小練習 1: 把講Kotlin繼承的這段文字從"Kotlin的繼承與override"到"而在子類別中亦可用super.function名稱呼叫父類別的function。"再寫一遍，並把其中的"修飾字"改成"關鍵字"。
小練習 2: 根據講Kotlin繼承的這段文字，要在父類別的function前加上什麼，子類別才能override它？

節選內容:
▶

Kotlin的繼承與override

 在Kotlin中若要override父類別的function, 則需要用override修飾字。

但若在父類別中沒有加修飾字, 則Kotlin會預設將此function視為final。

這時編譯器會出現這樣的錯誤:

[fun] in [parent class] is final and cannot be overriden 

解決方式是在父類別的function前加上open即可。

而在子類別中亦可用super.function名稱呼叫父類別的function。

如下:

fun main() {

    val squareCabin = SquareCabin(5)

    val roundHut = RoundHut(3)

    

    squareCabin.print()

    roundHut.print()

}

abstract class Dwelling(private var residents: Int) {

    abstract val buildingMaterial: String

    abstract val capacity: Int

       

    fun hasRoom(): Boolean {

       return residents < capacity

   }

    

   open fun print() {

        println("Capacity: ${capacity}")

        println("Material: ${buildingMaterial}")

        println("Has room? ${hasRoom()}")

    }

}

class SquareCabin(residents: Int) : Dwelling(residents) {

    override val buildingMaterial = "Wood"

    override val capacity = 6

    

    override fun print() {

        println("\nSquare Cabin\n==============")

        super.print()

    }

}

class RoundHut(residents: Int): Dwelling(residents) {

    override val buildingMaterial = "Straw"

    override val capacity = 4

    override fun print() {

        println("\nRound Hut\n==============")

        super.print()

    }

}

此外, 在宣告一個class後, 這個class預設為final的class, 是無法被繼承的。若class要能被繼承, 則需要在定義class時使用open修飾class, 如下:

open class RoundHut(residents: Int): Dwelling(residents) {

    override val buildingMaterial = "Straw"

    override val capacity = 4

    override fun print() {

        println("\nRound Hut\n==============")

        super.print()

    }

}

class RoundTower(residents: Int): RoundHut(residents) {

    override val buildingMaterial = "Stone"

    override val capacity = 4

    override fun print() {

        println("\nRound Tower\n==============")

        super.print()

    }

}

◀

提供資料:
▶

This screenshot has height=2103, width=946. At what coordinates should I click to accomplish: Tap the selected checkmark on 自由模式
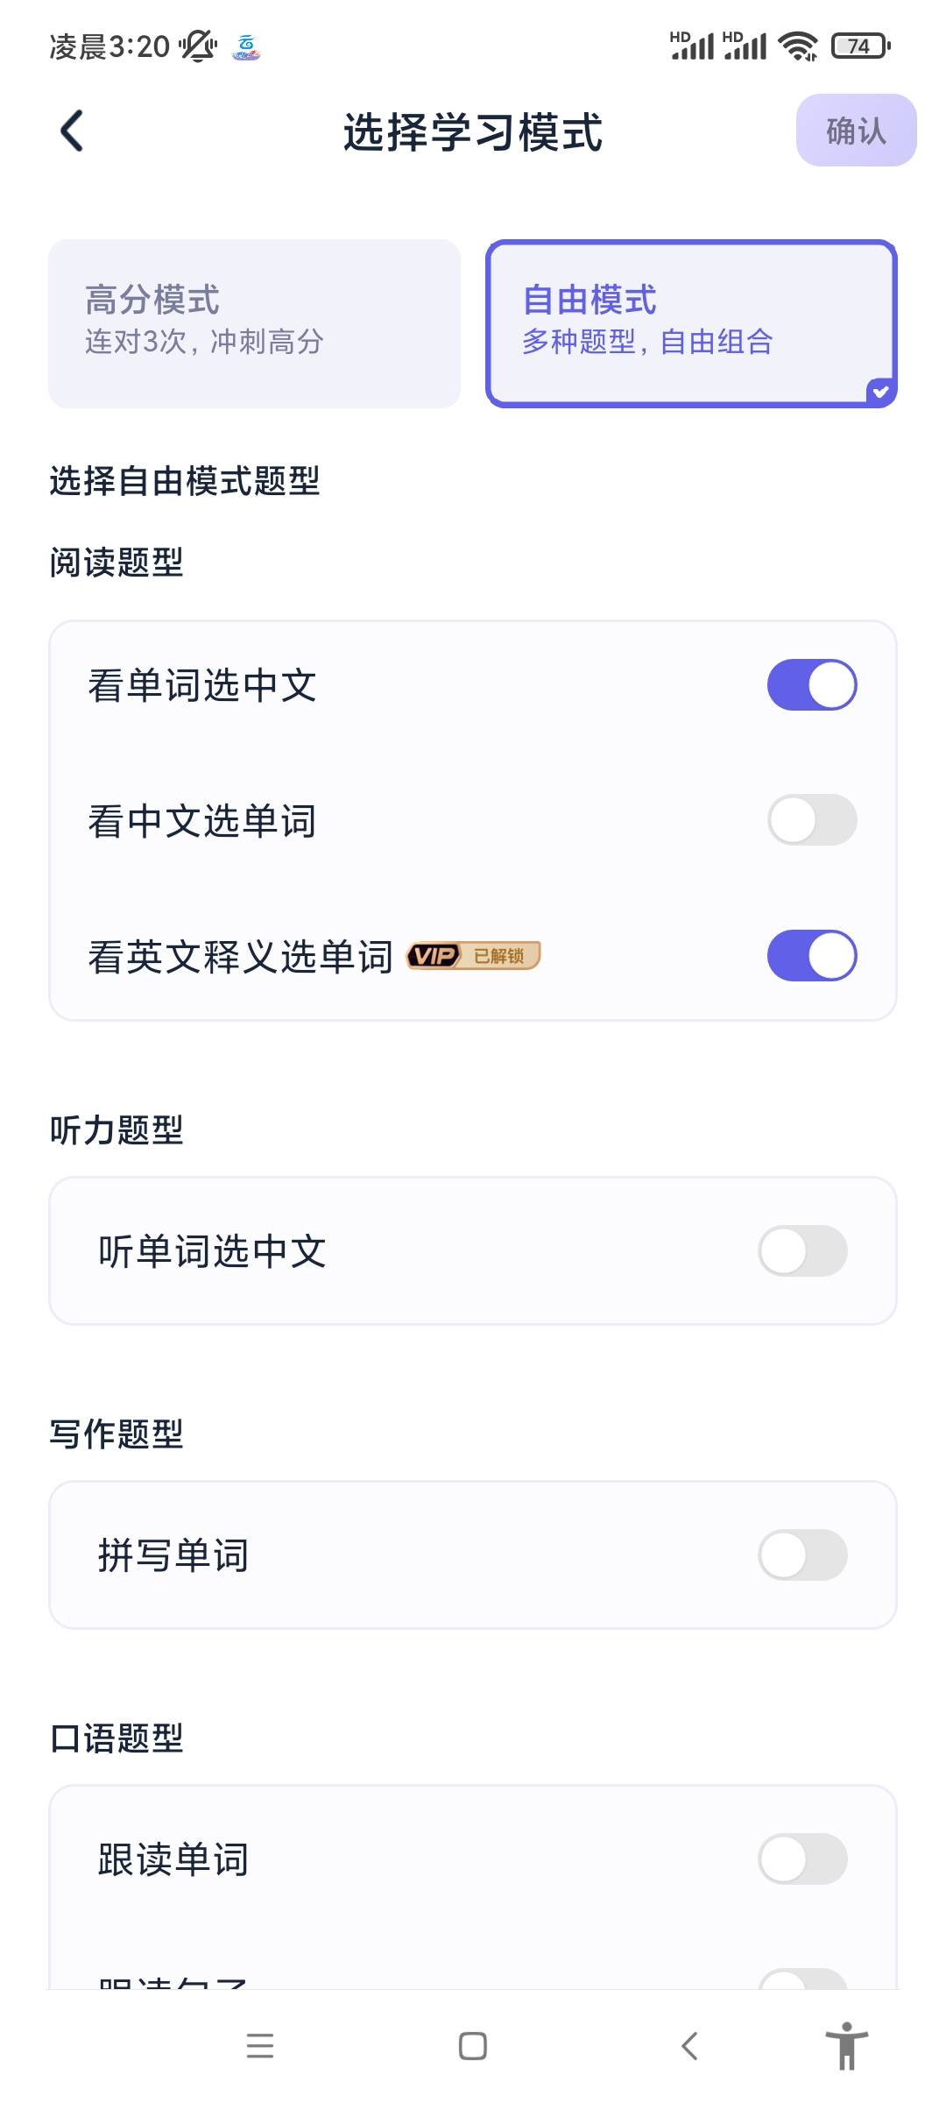point(880,392)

◀

完整回答 1:
Kotlin的繼承與override

 在Kotlin中若要override父類別的function, 則需要用override關鍵字。

但若在父類別中沒有加關鍵字, 則Kotlin會預設將此function視為final。

這時編譯器會出現這樣的錯誤:

[fun] in [parent class] is final and cannot be overriden 

解決方式是在父類別的function前加上open即可。

而在子類別中亦可用super.function名稱呼叫父類別的function。

完整回答 2: 加上open。